今回の犯人:唐沢陽介(からさわ ようすけ)
役者:藤原季節

配信チャンネル『悪童エクスプレス』にて「よっちゃん」名義で活動する男性。相方・中野隆二から、投稿した動画の内容がやらせだったことを打ち明けるよう迫られると、生配信を利用して鉄壁のアリバイを作り、服薬自殺したように見せかけ殺害した。


今回の被害者:中野隆二(なかの りゅうじ)
役者:細川岳

配信チャンネル『悪童エクスプレス』にて「チョロ」名義で活動する男性(27歳)。相方・唐沢陽介とは大学の同級生であり、結成当初は身体を張ったネタを投稿していた。しかし唐沢が、名声や金目当てに企業受けしやすいネタばかりするようになり、ついにはヤラセにも手を出すようになる。かつてのような配信を目指すため、生放送中に正直にヤラセだと打ち明けるように求めた。

小ネタ・補足

『悪童エクスプレス』は2019年4月19日に初めて動画投稿を開始した架空の配信者コンビである。冒頭で森野徹(バカリズム)が閲覧していたスマホを見ると、現在のチャンネル登録者数は160万人で、561本の動画を投稿し、平均再生回数は170~200万回である。また、マッチングアプリ『ENDAN』のCMにも出演するなど人気の配信者だ。

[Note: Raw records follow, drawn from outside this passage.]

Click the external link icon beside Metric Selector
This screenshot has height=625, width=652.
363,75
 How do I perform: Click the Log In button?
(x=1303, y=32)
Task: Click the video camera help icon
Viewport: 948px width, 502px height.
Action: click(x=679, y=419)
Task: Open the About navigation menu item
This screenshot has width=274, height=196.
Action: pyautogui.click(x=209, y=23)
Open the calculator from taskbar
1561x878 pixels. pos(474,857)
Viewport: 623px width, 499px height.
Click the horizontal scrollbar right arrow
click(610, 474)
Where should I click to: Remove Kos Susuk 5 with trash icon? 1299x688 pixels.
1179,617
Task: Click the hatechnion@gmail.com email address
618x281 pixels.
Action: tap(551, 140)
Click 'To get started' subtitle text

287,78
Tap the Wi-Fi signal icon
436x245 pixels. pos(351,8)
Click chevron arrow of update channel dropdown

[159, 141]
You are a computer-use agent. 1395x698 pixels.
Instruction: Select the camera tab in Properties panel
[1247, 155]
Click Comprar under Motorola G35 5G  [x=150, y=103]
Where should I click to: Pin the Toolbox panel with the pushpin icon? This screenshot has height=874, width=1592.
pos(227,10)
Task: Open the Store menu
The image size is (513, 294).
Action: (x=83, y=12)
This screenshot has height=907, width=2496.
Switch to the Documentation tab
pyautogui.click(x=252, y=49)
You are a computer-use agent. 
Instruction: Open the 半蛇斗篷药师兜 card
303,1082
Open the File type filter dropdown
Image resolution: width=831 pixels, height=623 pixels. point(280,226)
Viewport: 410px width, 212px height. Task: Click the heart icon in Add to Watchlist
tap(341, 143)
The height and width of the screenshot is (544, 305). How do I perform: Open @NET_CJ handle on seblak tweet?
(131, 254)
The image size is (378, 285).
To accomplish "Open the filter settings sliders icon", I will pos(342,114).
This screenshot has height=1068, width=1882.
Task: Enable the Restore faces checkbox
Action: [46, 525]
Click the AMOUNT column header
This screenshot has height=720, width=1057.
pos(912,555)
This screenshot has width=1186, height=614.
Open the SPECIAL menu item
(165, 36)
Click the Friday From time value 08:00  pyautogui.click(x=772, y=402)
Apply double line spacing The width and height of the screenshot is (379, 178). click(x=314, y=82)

○カラオケ店『Latte』の店員「井上孝」を、お笑い芸人『土佐兄弟』の土佐有輝が演じている。

○20分50秒~犯行後、犯人(よっちゃん)がSNSを見ながら口ずさむ曲は、ゆず『超特急』である。「悪童エクスプレス」の特急に掛かった選曲かつ、犯行後の心情を思わせる歌詞になっている。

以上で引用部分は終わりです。